9) You’ve been writing for over twenty years now, do you think your audience has changed? Have you as a writer changed?
The audience is always changing its reading tastes, otherwise genres wouldn’t go in and out of fashion. In the earlier days of my career, paranormal was more or less extinct, and inspirational romance seemed not to have an audience and if erotic romance was getting published, it was off my radar. From the time I left traditional Regencies to write Regency-era historicals, I’ve stuck to the same genre. My writing, on the other hand, has changed over the years, and I like to think it’s for the better, that I’ve learned and matured and improved my craft. Too, one simply changes and Life happens. Even if I wanted to, I simply couldn’t write the kinds of books I wrote ten or twenty years ago. I’m not the same person. There’s no way to put myself in the state of mind/experience that gave rise to any particular book.
10) How important do you feel historical context is for your books?

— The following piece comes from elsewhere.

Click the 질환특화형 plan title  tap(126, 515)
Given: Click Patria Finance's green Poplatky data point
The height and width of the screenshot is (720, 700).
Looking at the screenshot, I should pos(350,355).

For me it’s crucial. The setting is practically a character. I came to writing historical romance out of a love of history, so that’s part of the push to create a strong sense of place and time, using every tool available to make it feel real. The books that have the strongest impact on me do this. As well as helping me create a world that feels solid, history offers me so many sources of humor, misery, irony, and so on. So many small, everyday things—not great political moments—offer inspiration. OK, yes, I love history to wretched excess. So much that a writer friend (Susan Holloway Scott aka Isabella Bradford) and I created a blog devoted to the idea that History is Fun, Really. It’s called Two Nerdy History Girls, and it’s my outlet for all the historical deliciousness I can’t fit into my books.
11) Why do you think Lord of Scoundrels resonates with romance readers?
I’ve been asked this question before, and so far have not produced an intelligent answer. Judging by the different reasons readers give me for liking it, I don’t think there’s a consensus. Somehow this story came together, and it manages to hit a lot of readers in the right place. I’m not sure how I did it, but I’m very proud of that book and grateful to readers for continuing to love it for all this time.
12) Can you talk a little about how you pace the physical relationship between your lovers in your books? Do you feel readers respond better to relationships that take time to make it to the bedroom or to those that heat up more quickly?
The characters determine the pace of the physical relationship. I’m not sure whether I’m slower than most in getting to the consummation, but I do know I’d rather not rush it. That’s for a number of reasons, some of them purely practical. For instance, once the characters have had sex, the sexual tension dissipates, and one needs to find ways to either rebuild it or create other kinds of tension. These days, my characters seem to need at least half a book’s foreplay before the Big Smoochies happen. As to readers—I think the situation is the same regarding the sex as it is with other aspects of the book: Readers don’t all like the same things. A writer can’t please every reader. And so she has to write what she believes in, what feels right to her. Then, of course, the book goes out into the world and we hope our writerly instincts weren’t Horribly, Fatally Wrong.